The diversity challenge for this president will be in deftly managing views and personalities – including four rivals from the primaries.

Obama will have to be a hands-on decider who can balance and bend the steel wills of a Lawrence Summers or a Hillary Clinton while juggling contrasting opinions. Case in point: the designated secretary of Labor (US Rep. Hilda Solis of California, from a working-class union family) versus the named US trade representative (former Dallas Mayor Ron Kirk, a free-trader and no union favorite).

Obama played up the positives of differences when he first introduced his national security team, which includes Defense Secretary Robert Gates as a holdover from the Bush administration. He characterized variety as a guard against "groupthink," but added the Harry Truman line that "the buck stops here." It will have to, or he could be inviting resentment from those who lose a debate, chaos from indecision, or an ill-defined policy that runs in multiple directions.

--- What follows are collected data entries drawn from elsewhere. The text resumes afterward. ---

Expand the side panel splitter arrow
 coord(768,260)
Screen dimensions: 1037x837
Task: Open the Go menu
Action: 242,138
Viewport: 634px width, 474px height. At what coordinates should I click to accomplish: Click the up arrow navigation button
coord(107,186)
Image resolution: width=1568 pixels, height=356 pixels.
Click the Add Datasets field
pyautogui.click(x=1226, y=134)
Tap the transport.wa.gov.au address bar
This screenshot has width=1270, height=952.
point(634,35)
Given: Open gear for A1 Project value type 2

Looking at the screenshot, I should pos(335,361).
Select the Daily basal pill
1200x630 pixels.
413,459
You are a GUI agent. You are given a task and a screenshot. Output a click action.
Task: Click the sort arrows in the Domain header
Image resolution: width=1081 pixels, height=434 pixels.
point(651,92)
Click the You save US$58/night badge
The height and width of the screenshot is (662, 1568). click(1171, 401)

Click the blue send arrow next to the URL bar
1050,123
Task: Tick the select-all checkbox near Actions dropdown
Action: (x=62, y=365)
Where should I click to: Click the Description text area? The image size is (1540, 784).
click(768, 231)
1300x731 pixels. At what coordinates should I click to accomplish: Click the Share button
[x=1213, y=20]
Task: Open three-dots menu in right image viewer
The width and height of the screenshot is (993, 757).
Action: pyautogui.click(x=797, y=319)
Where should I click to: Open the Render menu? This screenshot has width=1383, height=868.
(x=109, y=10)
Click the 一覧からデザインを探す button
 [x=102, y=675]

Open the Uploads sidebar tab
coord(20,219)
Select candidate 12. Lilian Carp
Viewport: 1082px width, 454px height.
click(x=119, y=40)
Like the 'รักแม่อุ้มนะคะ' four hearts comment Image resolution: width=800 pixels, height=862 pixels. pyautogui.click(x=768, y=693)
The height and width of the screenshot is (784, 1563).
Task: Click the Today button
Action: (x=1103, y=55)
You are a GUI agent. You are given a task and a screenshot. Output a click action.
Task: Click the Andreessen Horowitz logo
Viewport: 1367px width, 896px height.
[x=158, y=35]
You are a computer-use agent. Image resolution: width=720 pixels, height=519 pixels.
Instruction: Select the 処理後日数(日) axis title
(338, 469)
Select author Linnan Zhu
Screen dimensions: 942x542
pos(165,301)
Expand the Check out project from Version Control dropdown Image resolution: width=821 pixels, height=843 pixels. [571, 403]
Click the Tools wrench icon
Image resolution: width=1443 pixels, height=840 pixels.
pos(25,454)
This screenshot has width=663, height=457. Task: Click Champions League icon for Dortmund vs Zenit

Critics cry that Obama abandoned his "change" mandate, appointing retreads from the Clinton and Bush years. How can the new administration diverge when many of its members are insiders?

But Obama's instinct to rely on mostly outside experts for areas such as education and energy, while turning to old hands for the two largest challenges – the economy and national security – makes sense.

And the evidence shows insiders are capable of change. They're involved in a gigantic stimulus (no chump change, that), while the military will shift focus to Afghanistan. Change? Surely. Whether it's the right sort is another matter.

It looks as if the president-elect is stretching cabinet diversity to include diversity of ideas – to an extent. His team is still largely Democratic, without the degree of GOP input he hinted at earlier.

Still, it's not the makeup that Obama's liberal record might have suggested. Several nominees are moderates who don't fit neatly into pigeonholes of the left or right.

By heading toward the center, Obama's going where most Americans are, but it's a landscape absent familiar ideological guideposts. He will need vision and skill to signal the way ahead.